Действуя согласно указаниям майора, через несколько дней после посещения Гранвиля Варнея Жильберт сказал жене ректора, что ему надоело жить в этой глуши и что он намерен отправиться в Америку, где его будут уважать и где ничто не будет ежеминутно напоминать ему о грехах молодости. Это замечание крайне поразило добродушного ректора, который видел в Жильберте одного из своих лучших духовных сыновей и снабжал его, как мы уже знаем, книгами религиозно-нравственного содержания, о которых сторож рассуждал с полным благоговением.

— Да, — сказал Жильберт после длинной беседы со своей супругой, которая проливала горькие слезы при мысли, что ей придется расстаться с доброй госпожой и с родной деревней, чтобы подвергнуться опасностям путешествия в Америку в сопровождении мужа, который не был к ней ни добр, ни внимателен.

— Твои слезы и крики ни к чему не приведут: нравится тебе или нет, но через три недели, считая с этого дня, мы едем в Нью-Йорк. Советую тебе надеть шляпку и пойти к миледи, чтобы сообщить ей, что ты ее покидаешь. Пусть найдет других, кто согласится заменить нас в этой глуши и кого будут топтать блестящие сапоги ее милого капитана.

Жильберт Арнольд любил повторять эту фразу, как будто он и в самом деле подвергался подобным унижениям, хотя от владельцев Лисльвуда он не видел ничего, кроме вежливости.

Рахиль перестала плакать, а если и плакала, то украдкой от мужа, который, с трубкой в зубах, следил за сборами. Несчастная женщина бледнела, думая о том, что ее ждет, но она так боялась Жильберта, что не посмела бы ослушаться его, даже если бы он приказать ей повеситься. Три недели пролетели незаметно. Рахиль простилась со своей госпожой, и Жильберт Арнольд вместе с нею, сыном и багажом отправился на станцию. Поезд прибыл в Лондон ночью. Выйдя на дебаркадер, Жильберт увидел человека, лицо которого показалось ему знакомым — это был Соломон, камердинер майора.

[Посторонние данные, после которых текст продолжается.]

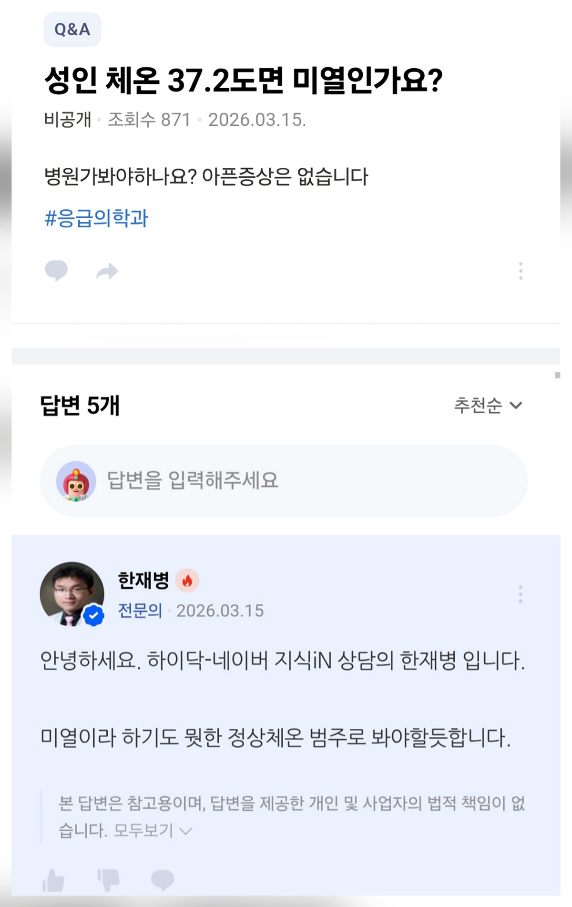Open the question's three-dot more menu
The image size is (572, 907).
[x=521, y=271]
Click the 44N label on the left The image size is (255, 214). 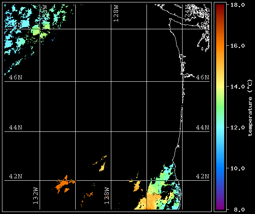point(16,127)
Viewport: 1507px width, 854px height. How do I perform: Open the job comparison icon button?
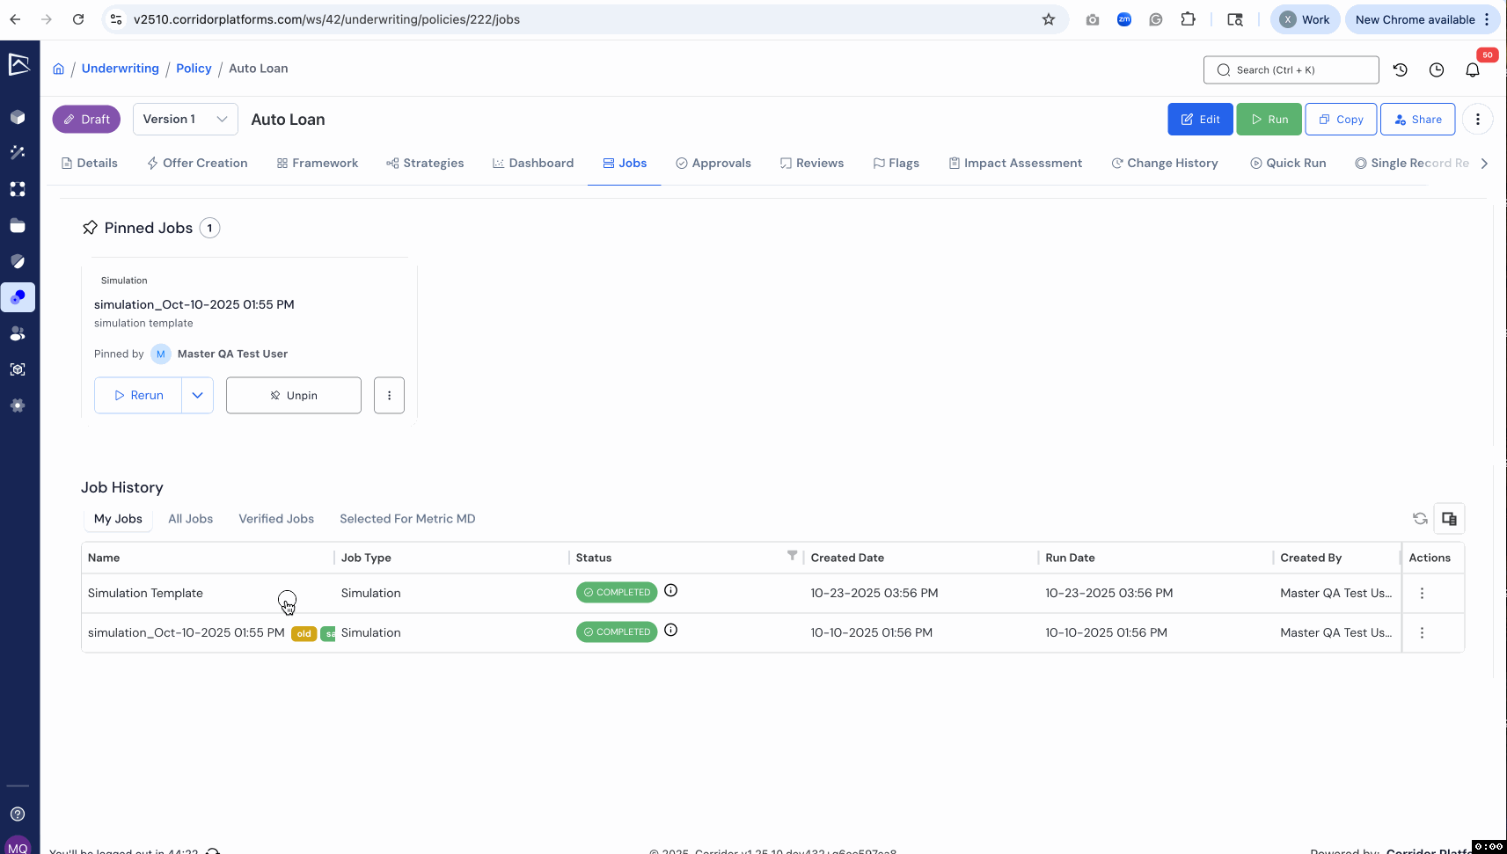tap(1449, 519)
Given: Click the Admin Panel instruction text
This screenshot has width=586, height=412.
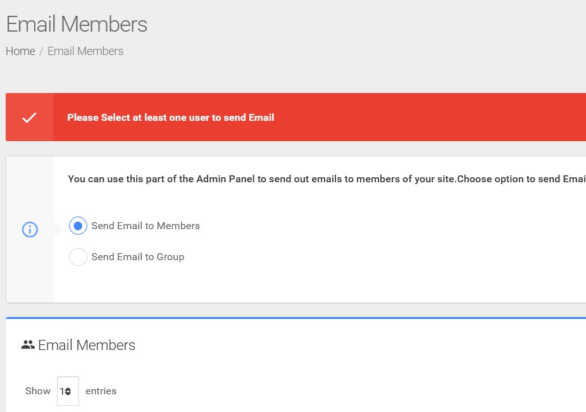Looking at the screenshot, I should [327, 179].
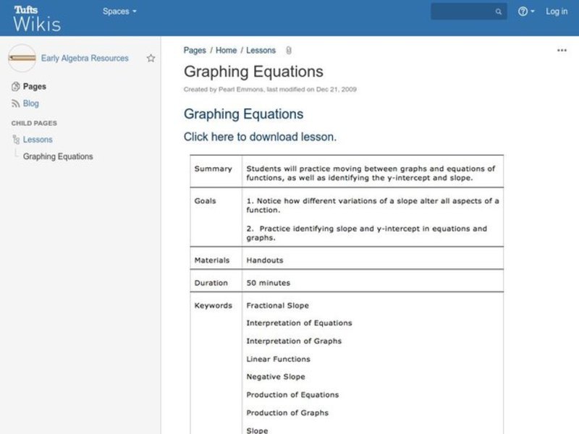Open the attachments paperclip icon

(287, 50)
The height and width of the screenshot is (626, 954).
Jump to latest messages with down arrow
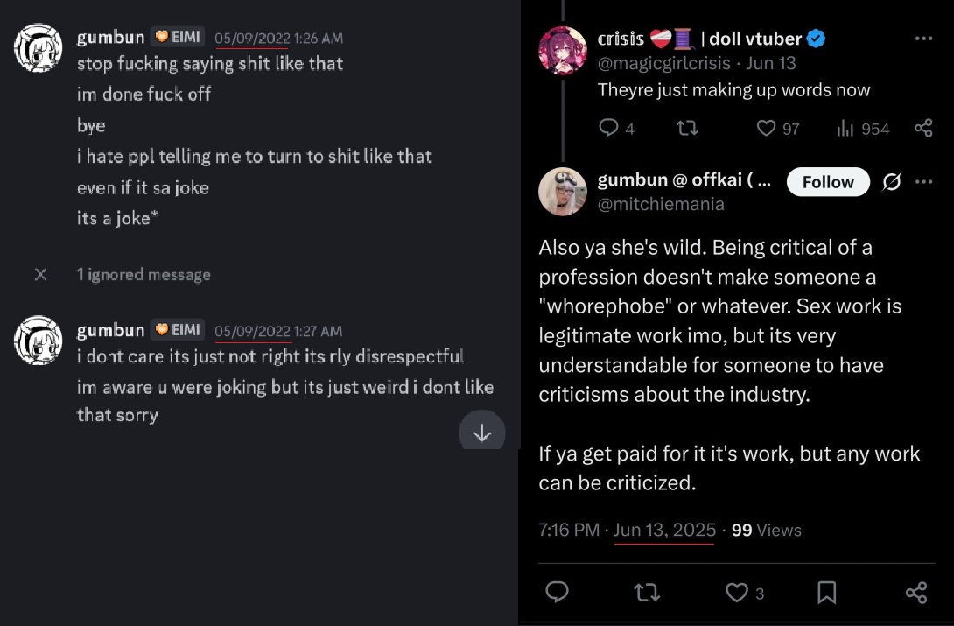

— Вы очень пунктуальны, — сказал Соломон, приблизившись к Арнольду. — Возьмите свой багаж, велите уложить его в кэб и вернитесь сюда. Я дам вам адрес дома, в котором вам придется на время поселиться.

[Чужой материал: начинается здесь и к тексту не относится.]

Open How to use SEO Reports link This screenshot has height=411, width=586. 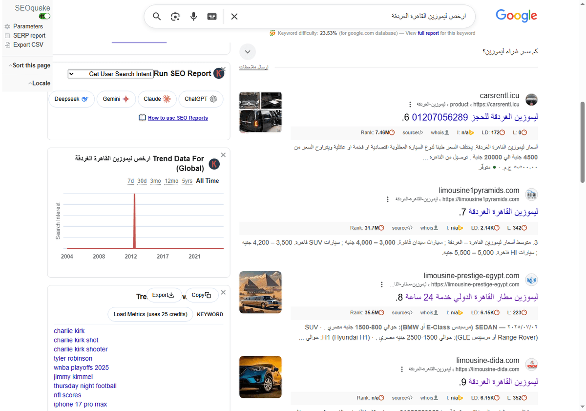pyautogui.click(x=178, y=118)
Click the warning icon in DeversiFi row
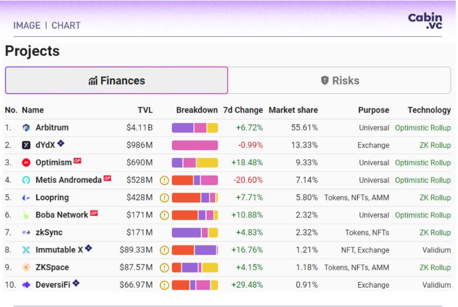Image resolution: width=458 pixels, height=307 pixels. (164, 286)
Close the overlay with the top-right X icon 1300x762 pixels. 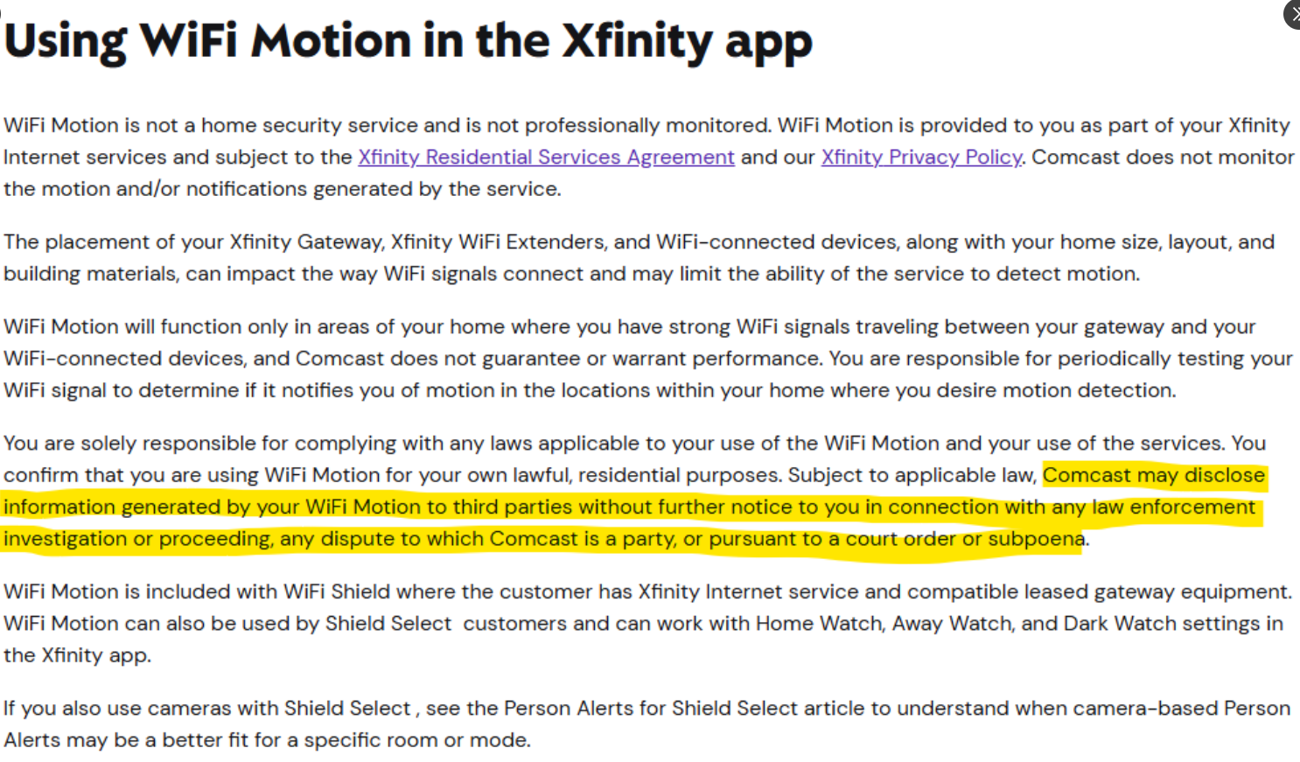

— Вы бы лучше проводили нас, — заметил ему Арнольд. — Мы здесь точно в лесу, и мне было бы приятно иметь рядом человека, который знает город.

Соломон пристально и насмешливо посмотрел на говорившего, который в своем матросском костюме, полосатом кашне, шапке из кроличьей кожи и со свертком под мышкой был вовсе не похож на джентльмена.

«Мы тебя преобразим! — думал слуга майора. — Ты скоро поймешь суть нашей науки. Пока у тебя есть только желание, и ты еще во многих отношениях уступаешь нам, но скоро ты освоишься с переменой в своем положении».

Жильберт Арнольд свалил багаж в кэб, усадил в него сына и жену и вернулся к еврею.

— Ну? — спросил он отрывисто.

— «Ну». Что, лорд Честерфильд? — передразнил его слуга.

— Отправляемся; я спешу, поскольку мне нужно освежиться.

— Вам надо освежиться? Хорошо! Вот вам адрес; отдайте его кучеру, и, когда доедете, дайте ему полкроны; а если он будет недоволен подачкой, просто захлопните перед ним дверь… Я буду у вас в десять часов, — добавил Соломон, приметив, что Арнольд как будто колеблется. — Поезжайте с Богом!

С последними словами слуга отвернулся от сторожа и поспешил прочь.

— Едем! — решил Арнольд. — Черт меня побери, если я понимаю, чего хочет мой хозяин, но я, во всяком случае, ничего не теряю, следуя его распоряжениям. Наш коммерческий союз предпринимает что-то новенькое, и время покажет, хорошо это или худо.

Кэб доставил достойного Жильберта с семейством в дом на одной из глухих улиц по ту сторону Ватерлоо-Рид. Все вышли из кэба и были встречены бледной женщиной в черном кружевном чепчике, которая отвела их в чистенькую квартирку, нанятую, по словам хозяйки, для одного семейства из Йоркшира по фамилии Грин.